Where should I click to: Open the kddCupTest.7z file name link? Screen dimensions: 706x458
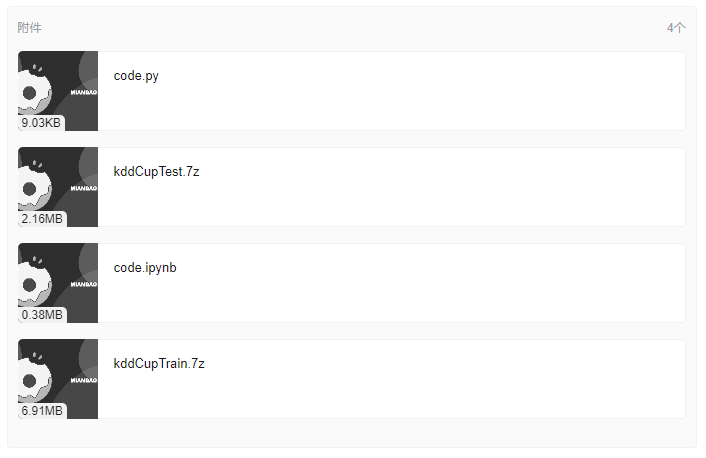pos(156,172)
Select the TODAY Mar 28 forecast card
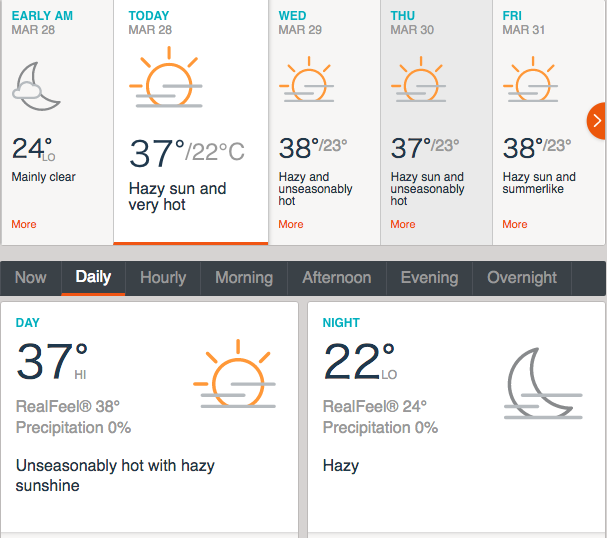Screen dimensions: 607x538 190,122
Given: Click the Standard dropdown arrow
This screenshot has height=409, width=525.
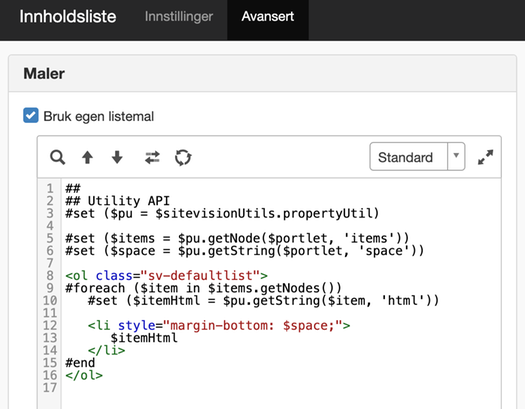Looking at the screenshot, I should (456, 156).
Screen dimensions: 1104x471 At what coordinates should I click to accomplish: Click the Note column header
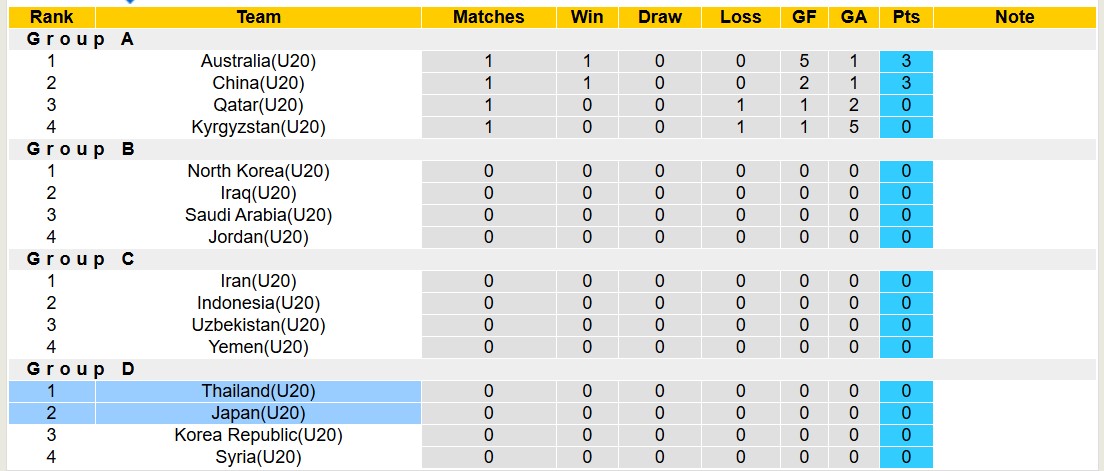tap(1015, 17)
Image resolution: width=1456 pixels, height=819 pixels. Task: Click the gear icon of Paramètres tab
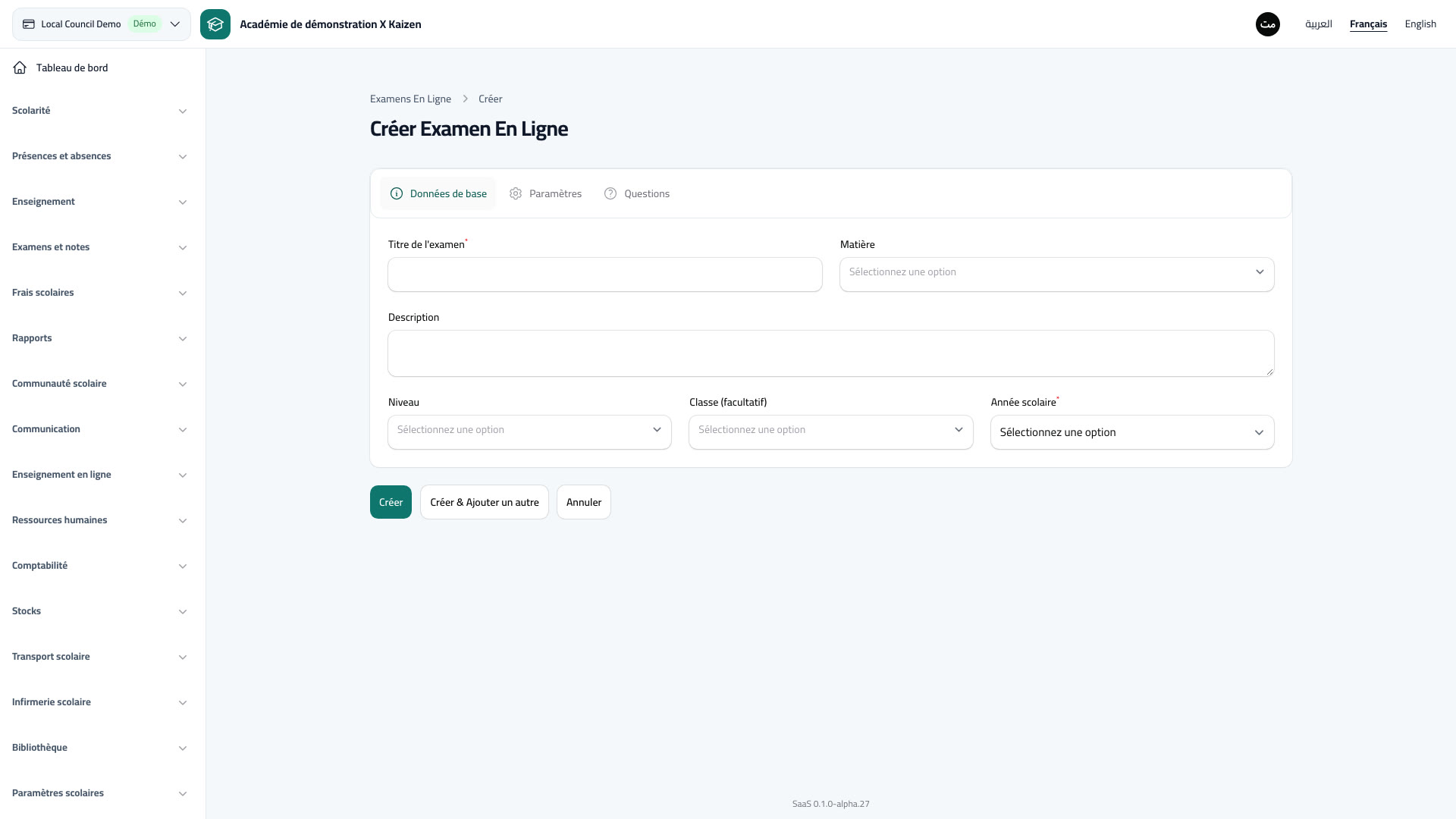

----

Objetivo da tarefa:
Reúna, copiadas sem mudança, todas as linhas dos dados acima que contêm a palavra "height". Maiúsculas e minúsculas contam.

Resposta:
This screenshot has height=409, width=525.
Image resolution: width=1456 pixels, height=819 pixels. Task: Click the gear icon of Paramètres tab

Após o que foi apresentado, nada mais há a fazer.